Anang G. Alfian | CRCS | Article
“Jesus as an infant fled with his family into exile. During his public life, he went about doing good and healing the sick, with nowhere to lay his head”.
We were finally in the next to last meeting of Religion and Globalization class. Having studied religion and globalization through the whole sessions, we have come to understand a lot about what role of religions play in accord to globalization and how globalization affects the way religions are concerned with humanitarian issues.
On Monday, November 21, 2016, we had a field trip to one faith-based-NGO to understand how such religious organization works for humanity. Jesuit Refugee Service (JRS) is one of the well-known international organizations and it was a good place to learn the working field of faith-based organizations. Together with Gregory Vanderbilt as the lecturer of the class, we visited the national office of JRS in Yogyakarta and had a great time meeting Fr. Maswan, S.J., and learning directly from a member of the community
Our visit began with Fr. Maswan’s presentation about the organization. Firstly established in Indonesia in 1999, Jesuit Refugees Services has been accompanying, advocating, and giving services to forcibly displaced people. Therefore, this organization has actually been well experienced in dealing with the issues. As we listen to his presentation, we come to realize that this problem of refugees and asylum seekers cannot be ignored for it belongs to international concern. The perpetuation of war, disasters, racial conflict, and many other causes make refugees seek for their safety life by migrating to other national boundaries.
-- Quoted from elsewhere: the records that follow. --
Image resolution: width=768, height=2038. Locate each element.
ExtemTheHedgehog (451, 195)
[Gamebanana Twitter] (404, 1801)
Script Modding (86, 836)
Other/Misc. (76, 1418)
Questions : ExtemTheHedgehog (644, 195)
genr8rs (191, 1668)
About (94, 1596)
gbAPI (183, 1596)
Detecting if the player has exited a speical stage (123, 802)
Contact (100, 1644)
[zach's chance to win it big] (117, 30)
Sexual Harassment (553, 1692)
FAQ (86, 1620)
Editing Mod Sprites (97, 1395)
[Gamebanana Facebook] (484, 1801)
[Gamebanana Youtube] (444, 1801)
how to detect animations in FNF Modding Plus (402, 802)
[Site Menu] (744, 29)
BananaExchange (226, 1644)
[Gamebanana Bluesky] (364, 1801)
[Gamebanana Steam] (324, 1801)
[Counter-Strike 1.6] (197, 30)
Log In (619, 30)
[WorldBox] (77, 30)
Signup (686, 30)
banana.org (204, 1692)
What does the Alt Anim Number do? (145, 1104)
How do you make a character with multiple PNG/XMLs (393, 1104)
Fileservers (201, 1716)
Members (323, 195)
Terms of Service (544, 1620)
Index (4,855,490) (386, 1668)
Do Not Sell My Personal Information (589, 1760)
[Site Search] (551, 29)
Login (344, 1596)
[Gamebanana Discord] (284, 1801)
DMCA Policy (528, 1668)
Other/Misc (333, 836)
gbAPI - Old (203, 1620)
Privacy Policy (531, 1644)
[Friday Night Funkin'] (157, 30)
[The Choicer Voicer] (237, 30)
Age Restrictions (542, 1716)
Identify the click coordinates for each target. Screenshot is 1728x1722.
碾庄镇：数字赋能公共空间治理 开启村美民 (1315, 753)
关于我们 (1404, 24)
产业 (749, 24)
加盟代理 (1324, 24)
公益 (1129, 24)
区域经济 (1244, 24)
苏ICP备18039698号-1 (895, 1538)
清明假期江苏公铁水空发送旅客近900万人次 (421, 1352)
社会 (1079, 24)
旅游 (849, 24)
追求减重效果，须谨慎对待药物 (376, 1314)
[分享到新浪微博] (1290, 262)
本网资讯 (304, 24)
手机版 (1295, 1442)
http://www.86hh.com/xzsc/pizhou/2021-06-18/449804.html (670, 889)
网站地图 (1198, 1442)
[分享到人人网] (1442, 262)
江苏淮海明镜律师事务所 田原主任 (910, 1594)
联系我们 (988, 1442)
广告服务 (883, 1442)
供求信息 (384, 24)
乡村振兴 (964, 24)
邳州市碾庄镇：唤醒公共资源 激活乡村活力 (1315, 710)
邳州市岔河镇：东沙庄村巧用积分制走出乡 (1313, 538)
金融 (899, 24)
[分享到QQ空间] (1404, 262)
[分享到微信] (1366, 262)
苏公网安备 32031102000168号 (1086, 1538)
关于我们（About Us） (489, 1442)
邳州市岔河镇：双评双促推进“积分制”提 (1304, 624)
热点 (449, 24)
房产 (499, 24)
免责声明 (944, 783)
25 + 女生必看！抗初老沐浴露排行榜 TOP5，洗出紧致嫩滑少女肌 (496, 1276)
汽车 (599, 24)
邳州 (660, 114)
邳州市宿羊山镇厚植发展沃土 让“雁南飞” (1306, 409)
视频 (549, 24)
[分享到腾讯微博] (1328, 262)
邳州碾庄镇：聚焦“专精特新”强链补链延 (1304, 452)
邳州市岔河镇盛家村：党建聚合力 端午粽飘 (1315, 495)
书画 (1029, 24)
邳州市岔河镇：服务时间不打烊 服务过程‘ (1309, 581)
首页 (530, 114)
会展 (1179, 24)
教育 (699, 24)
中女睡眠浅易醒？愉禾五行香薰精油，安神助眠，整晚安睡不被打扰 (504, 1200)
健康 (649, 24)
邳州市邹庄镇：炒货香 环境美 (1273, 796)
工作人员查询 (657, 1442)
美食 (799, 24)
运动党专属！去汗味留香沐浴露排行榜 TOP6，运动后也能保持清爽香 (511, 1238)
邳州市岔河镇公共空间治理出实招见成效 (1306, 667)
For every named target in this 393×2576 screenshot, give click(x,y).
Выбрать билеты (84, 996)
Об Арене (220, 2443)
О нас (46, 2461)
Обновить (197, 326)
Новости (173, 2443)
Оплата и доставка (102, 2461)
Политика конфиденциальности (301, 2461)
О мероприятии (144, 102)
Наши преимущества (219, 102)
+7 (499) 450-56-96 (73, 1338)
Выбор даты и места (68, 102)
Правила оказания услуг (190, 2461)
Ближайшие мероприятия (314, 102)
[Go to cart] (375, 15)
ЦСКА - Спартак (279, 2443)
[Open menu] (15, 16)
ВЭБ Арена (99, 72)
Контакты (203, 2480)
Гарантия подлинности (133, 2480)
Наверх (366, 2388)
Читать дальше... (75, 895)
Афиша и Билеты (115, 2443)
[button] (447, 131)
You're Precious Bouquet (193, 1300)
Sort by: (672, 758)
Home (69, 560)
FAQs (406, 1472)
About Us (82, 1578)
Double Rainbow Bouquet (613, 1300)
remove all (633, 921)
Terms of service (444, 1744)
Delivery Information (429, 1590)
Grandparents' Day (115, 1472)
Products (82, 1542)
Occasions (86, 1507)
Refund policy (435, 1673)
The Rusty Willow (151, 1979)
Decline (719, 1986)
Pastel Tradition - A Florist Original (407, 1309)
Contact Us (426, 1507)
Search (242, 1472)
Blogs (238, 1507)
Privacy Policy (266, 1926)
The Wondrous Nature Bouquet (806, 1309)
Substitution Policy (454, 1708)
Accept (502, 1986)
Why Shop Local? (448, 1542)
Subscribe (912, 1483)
However, it has never been easy for refugees because they have to face the legal and often difficult administrative regulations of the government where they are staying. This is exactly what happens to refugees in Indonesia. Because Indonesia has not ratified the 1951 Convention Relating to the Status of Refugees, refugees in Indonesia are not recognized as such by the Indonesian government—instead they are considered undocumented aliens—while they wait for recognition from the UNHCR which will allow them to resettle in another country. In some districts, refugees have to stay in detention center while waiting for their legal refugee status to be acknowledged by the law.
As recorded in JRS monitoring, refugees in Indonesia have reached a number of 4.344 people of whom 540 are female and 905 are children with 96 being unaccompanied minors and seperated children. So far, JRS has been accompanying two detention centers in Surabaya and Manado and being involved in other areas as well. In Aceh, JRS has advocated for protection over 625 people and has given psychosocial accompaniement to over 1558 refugees. In Yogyakarta, they are serving the refugees, mostly from Afghanistan, housed in the Ashrama Haji. They listen, accompany, and make activities to give hope for those people who had been separated from their family and their mother land.
So, where is exactly the religion to deal with this? This question come out of students trying to figure out the role of religion in this humanity organization. Then, the community member continued the presentation stating that the mission of JRS is intimately connected with the mission of Society of Jesus to serve faith and promote the justice of God’s kingdom in dialogues with cultures and religions. Yet, another student comes up with another concern, “Does it mean that JSR proselytize Christianity?” Well. This is very important because in the previous meeting, we read through Philip Fountain’s “Proselytizing Development” and he himself attended our class for discussing this topic. In sort, the religion has been inspired by the development organization as precedent in history while, vice versa, religion brings universal ethics to be put in dialogue with cultures and religion.
In the last session of our discussion in JRS offices, Fr. Maswan emphasized some points such as it is the problem of humanity that we have to be concerned about and not at all concerned in religious kind of missionary work altough it might inspired the organization in its underlying ethics, building cooperation with other cultural, faith-based, and other types of organization. We also read the paper Fredy Torang (2013 batch) presented in Singapore about how JRS acts as an agent of “humanitarian diplomacy” between the refugees and the local communities and government. In 2017, JRS will continue lobbying local government to allow refugees to live in a community and not in detention and also monitoring the migration all over the world to help assisting the displaced people and consistently gives concern to human right and dignity.